労働条件の引き下げ
労働組合より労働条件の引き下げの指摘を受けたX社の事例(対 労働組合)
X社:40年来、建設業を営む老舗企業
ある日、労働組合より団体交渉を行う旨の通知がFAXにて突然流されてきた。
団体組合からの要求は30項目に及んだ。30項目の中身で最も厄介だと思われたのは、労働条件の引き下げであった。
労働組合の役員となったC氏は自主都合で退職した元従業員であり、退職後X社に対し団体交渉を申し入れてきた。
C氏は、在職当時、現場責任者の任にあったが、現場責任者を任せられる技能がなく、現場責任者を任せるのは、年に1度程度であった。
現場責任者が不足し、C氏に現場責任者を任せたときに、現場責任者手当を支給した。作業期間の5ヶ月が経過し、現場が終了したため、現場責任者手当は支給されなくなった。その後、3年が経過し、C氏はX社を自主都合で退職した。

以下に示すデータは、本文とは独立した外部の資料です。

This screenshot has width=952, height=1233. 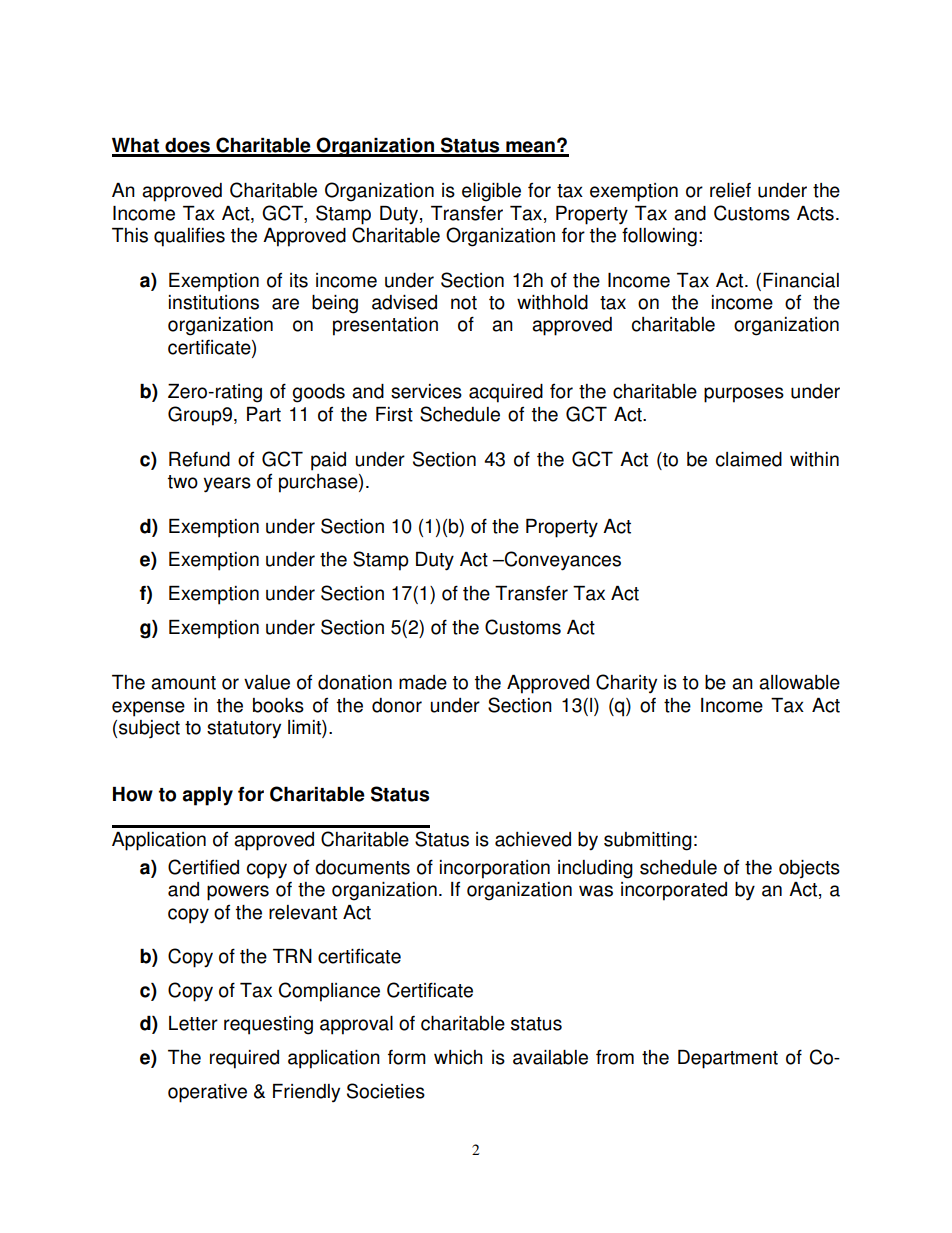 I want to click on purposes, so click(x=744, y=395).
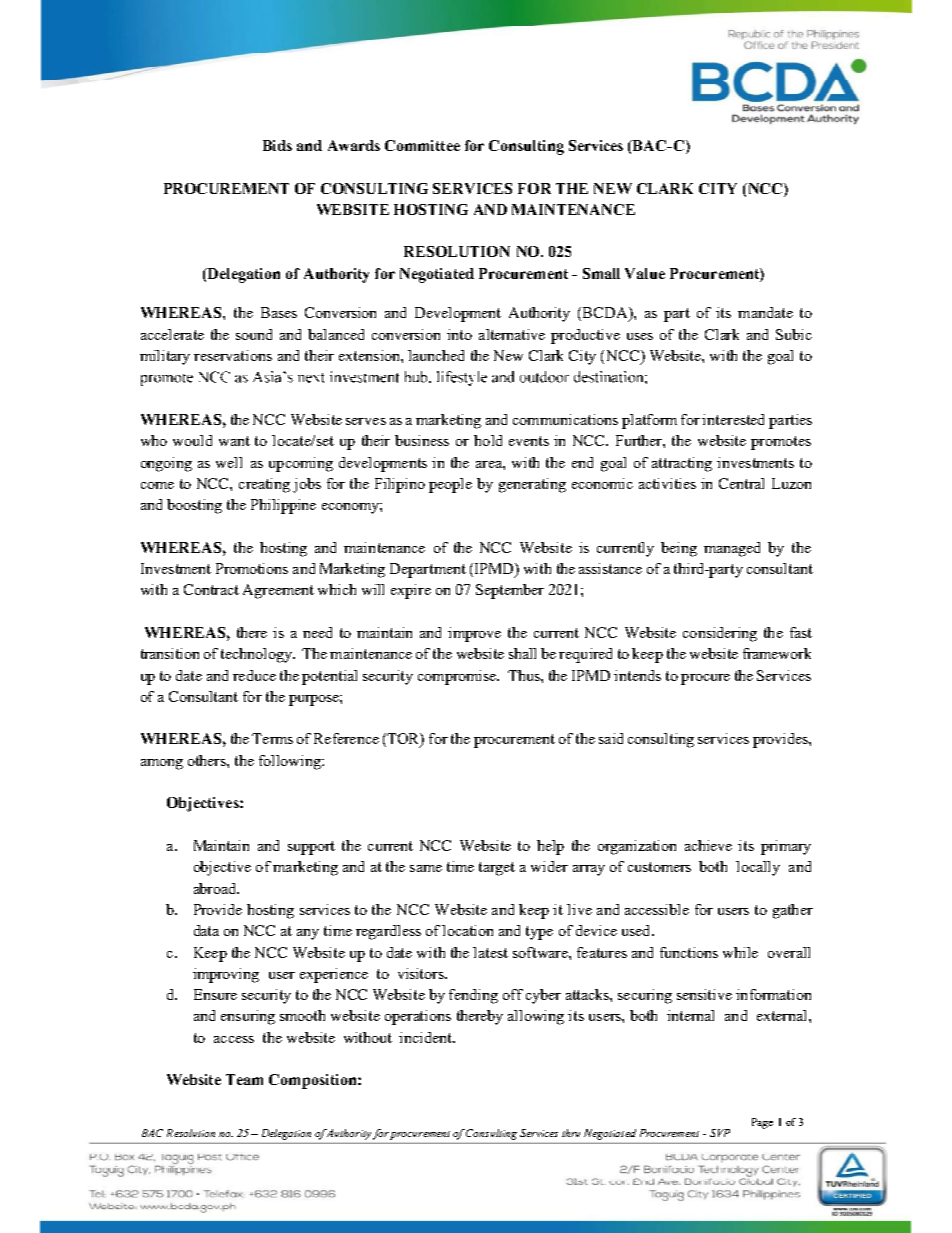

問題の「現場手当」を労働組合の要求通りに計算すると、90万円となった。
現場責任者手当は、現場の責任者に支給されていたが、多少、支給基準があいまいな部分があった。
当社スタッフ立ち合いの上での団体交渉の結果、30万円程度まで引き下げることができ、無事に交渉を終了することができた。
当事務所からのワンポイントアドバイス
- 就業規則により、諸手当の支給基準を明確化する。
- 従来の慣行を見直すとともに、様々な工夫をし、労働時間の削減に努める。
- 労働組合からの要求は様々なものがある。話し合いの姿勢は大切であるが、企業体力に合わないものもあるので、無理をしてはいけない。